The jet fighters dropped the tons of explosives on the bunker last night, said Maj. Gen. Yitzhak Harel, the head of the army's planning division. The army, he said, had pinpointed intelligence information that Hizbollah's top brass were hiding in the bunker, possibly even the group's leader, Sheikh Hassan Nasrallah.

"Everyday that passes allows us to collect more and more intelligence, more and more targets, and increase our ability to hit Hizbollah on all its levels, and this is what happened overnight in Beirut," Harel told Israel's Army Radio.

Harel noted that Nasrallah has not been heard from since he gave a televised address on Sunday, but could not say for sure if he or his top commanders had been hurt in the aerial attack. "I can say that the hits were exact. In the coming hours we will know what really happened," Harel said.

Hizbollah said the site of the attack, in the Bourj al-Barajneh neighbourhood in southern Beirut, was actually a mosque under construction.

"No Hizbollah leaders or elements were killed in the strike," the group said in a statement issued shortly after the attack. "The truth is that the building targeted by the enemy warplanes with 23 tons of explosives is just a building under construction to be a mosque for prayers," said the statement, issued on the group's Al-Manar TV and faxed to The Associated Press. "It seems that the enemy wants to cover up its military and security failures with lies and claims of imaginary achievements."

The Israeli-Hizbollah fighting erupted on July 12 after the guerrilla group launched a cross-border attack on an Israeli military patrol, killing eight soldiers and capturing two. About 300 Lebanese, most of them civilians, and 29 Israelis have been killed in the fighting.

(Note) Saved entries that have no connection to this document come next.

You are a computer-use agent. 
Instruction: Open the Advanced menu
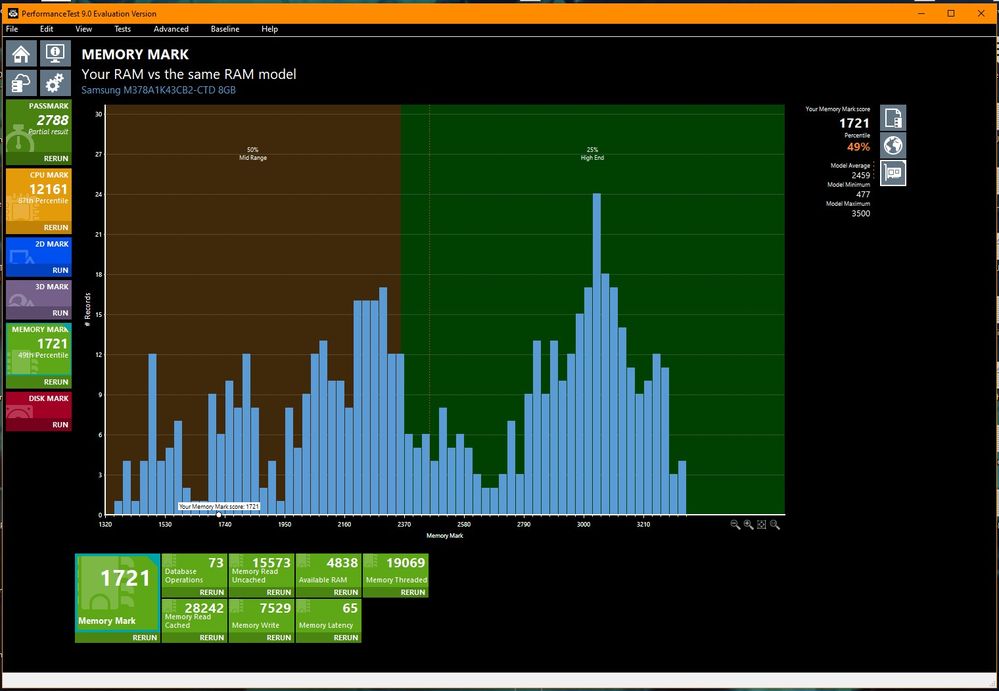[171, 29]
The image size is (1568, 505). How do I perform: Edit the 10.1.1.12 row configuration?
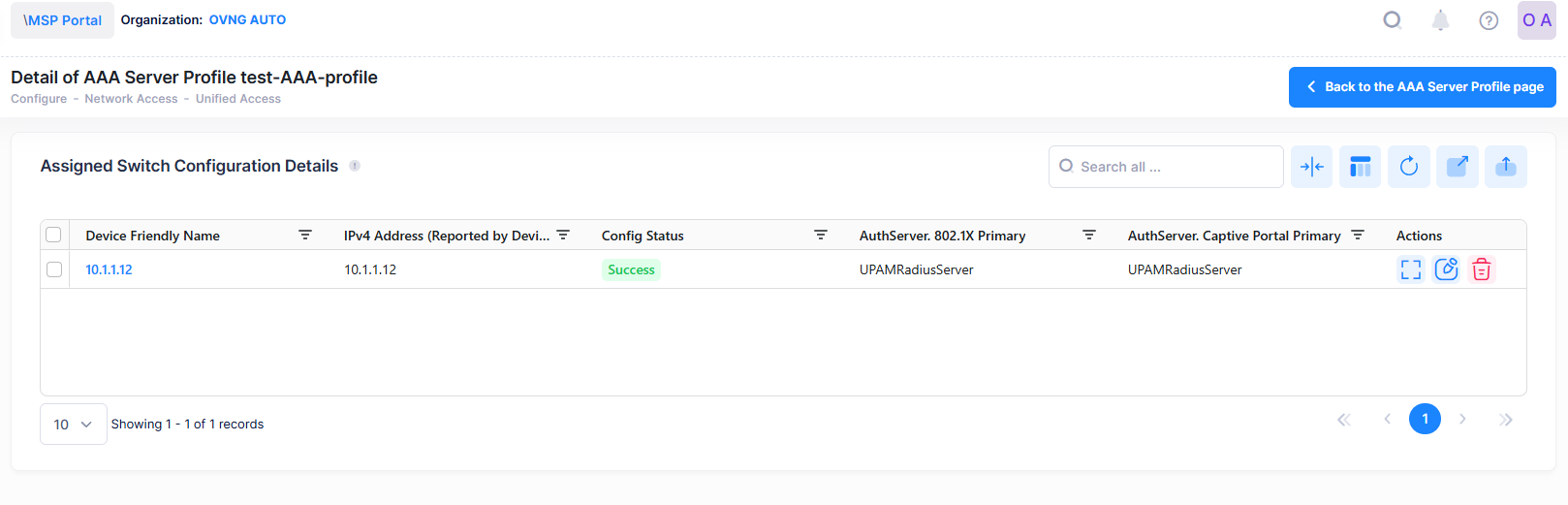tap(1446, 269)
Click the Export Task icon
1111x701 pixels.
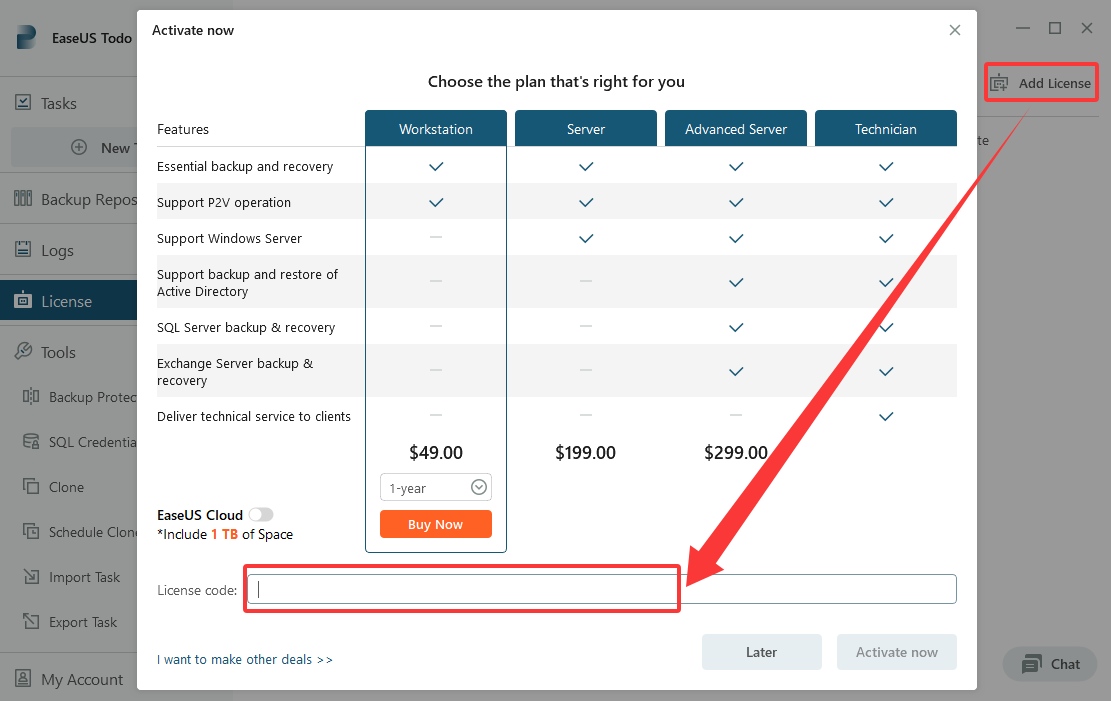point(30,622)
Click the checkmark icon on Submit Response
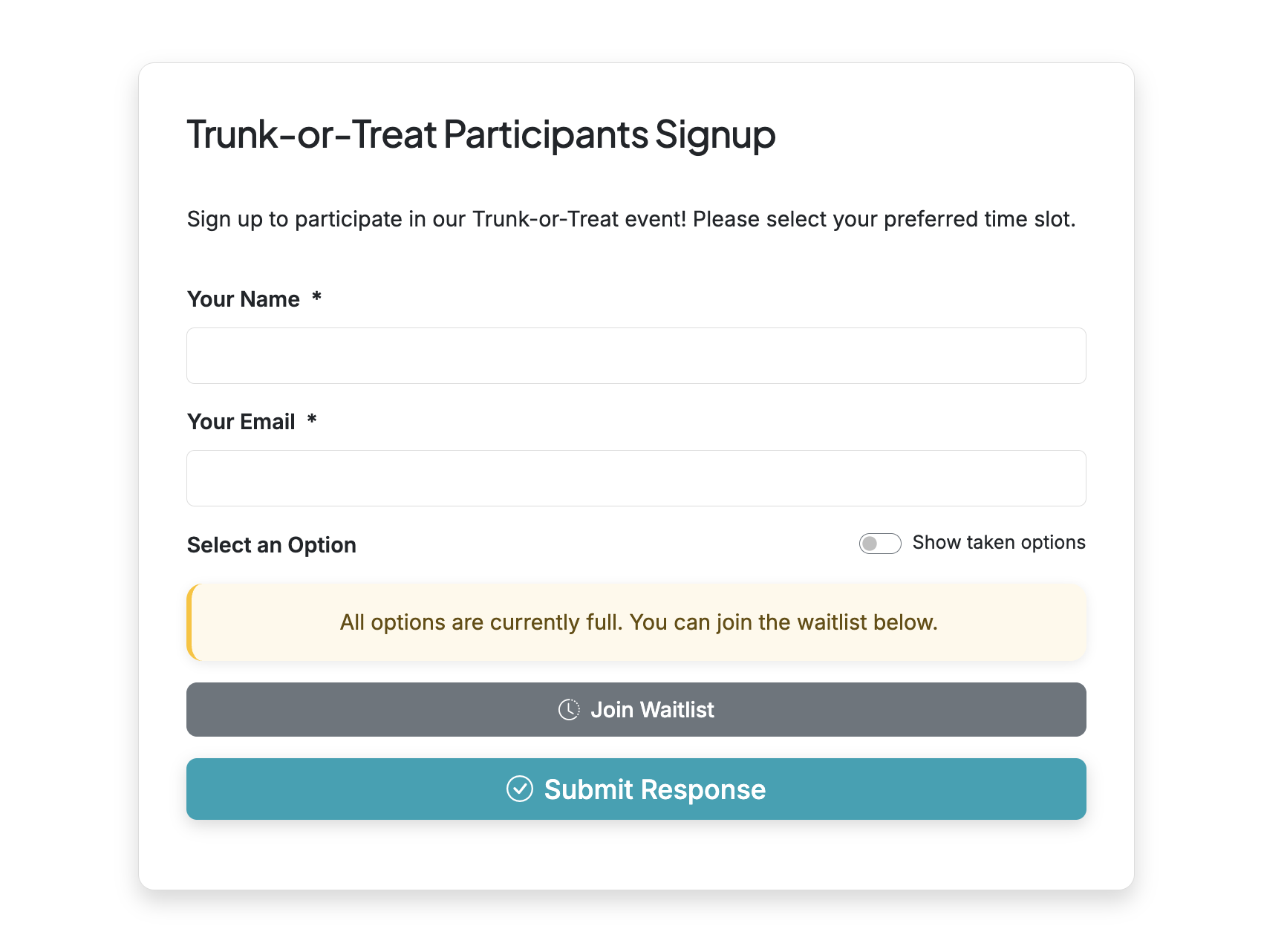This screenshot has height=952, width=1261. tap(521, 789)
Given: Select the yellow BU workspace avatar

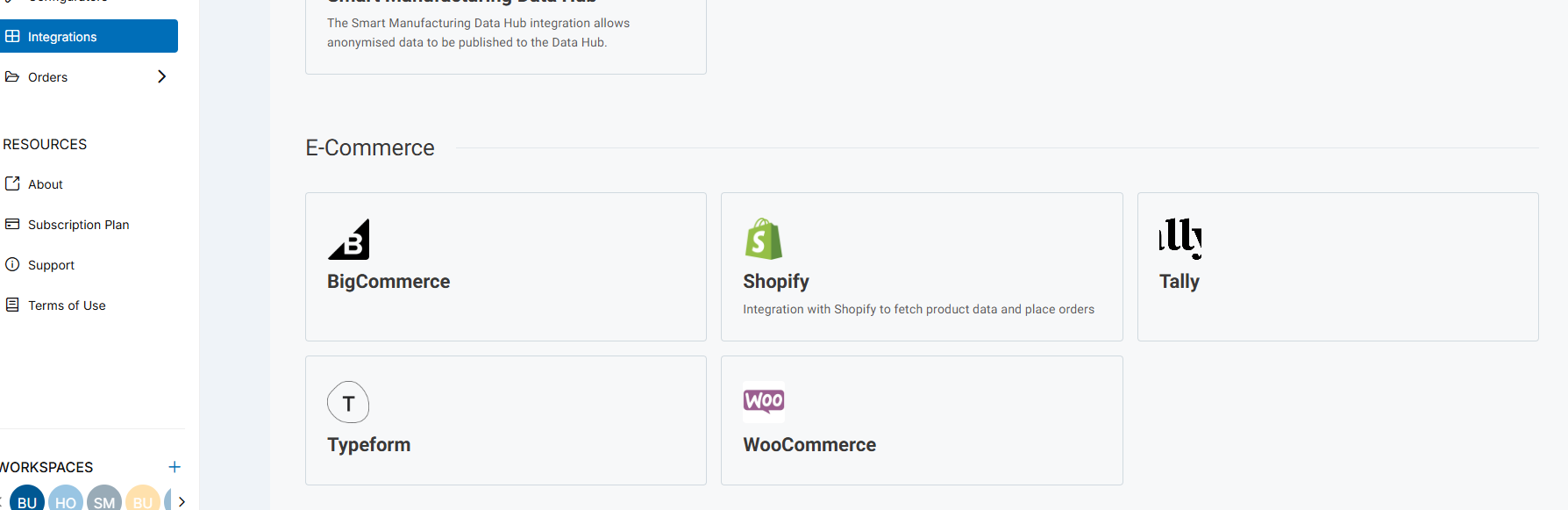Looking at the screenshot, I should click(143, 500).
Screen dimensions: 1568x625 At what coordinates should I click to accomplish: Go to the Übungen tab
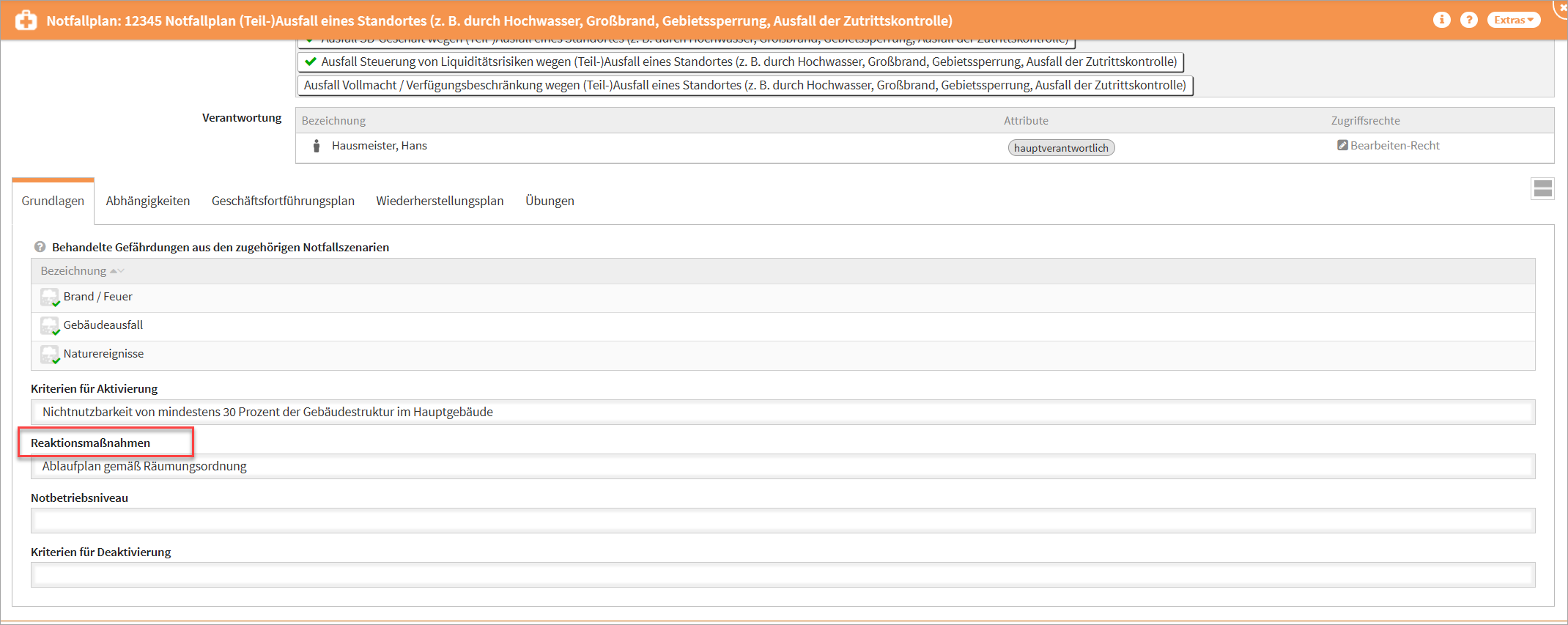click(550, 201)
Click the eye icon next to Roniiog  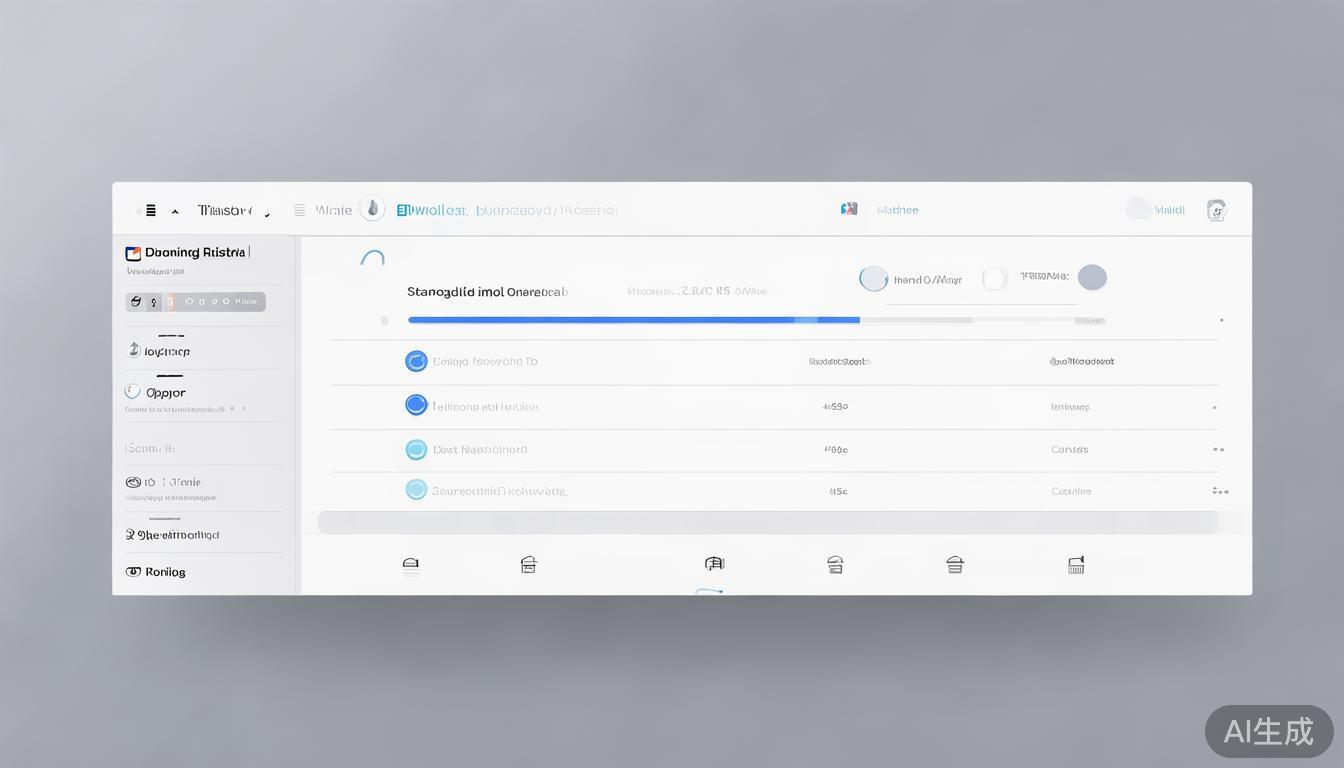click(x=133, y=572)
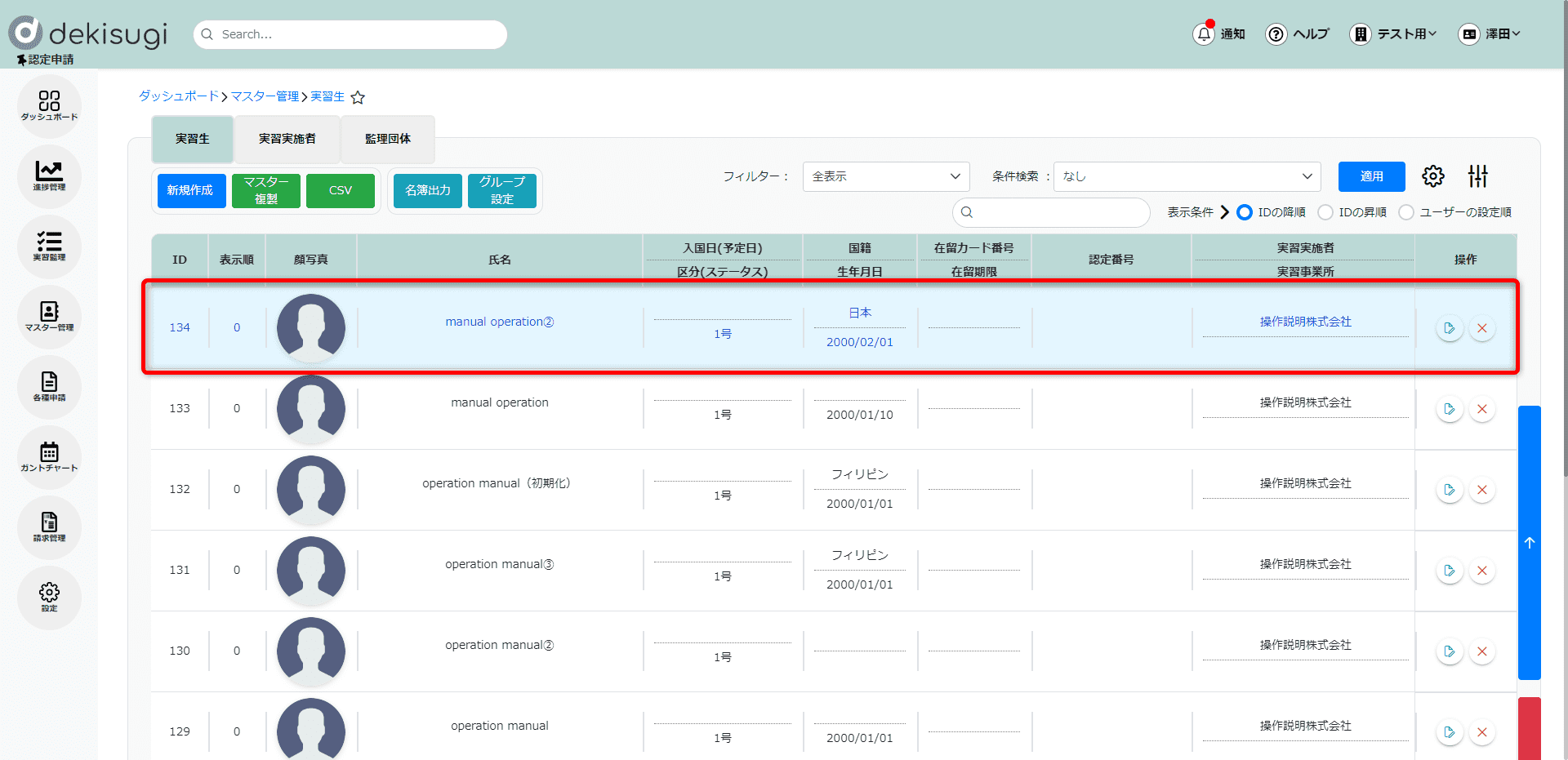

Israel's UN ambassador, Dan Gillerman, denied Hizbollah's statement that the site hit was a mosque.

"I can assure you that we know exactly what we hit. ... This was no religious site. This was indeed the headquarters of the Hizbollah leadership," he told CNN.

Hizbollah has a headquarters compound in Bourj al-Barajneh that is off limits to the Lebanese police and army, so security officials could not confirm the strike. Hizbollah media made no immediate mention of any attack.

Israel has said that one of the objects of its offensive in Lebanon is to eliminate Hizbollah leaders. Harel confirmed today that Israel would still try to strike the group's leadership.

"We went to this war with the understanding that at the end of the operation we would have to seriously decrease the strength of Hizbollah, of the entire organisation, to allow the Lebanese government to take control of the southern part of the country, to cancel the situation in which there is a country in a country and to create the conditions to bring home the kidnapped soldiers," Harel said.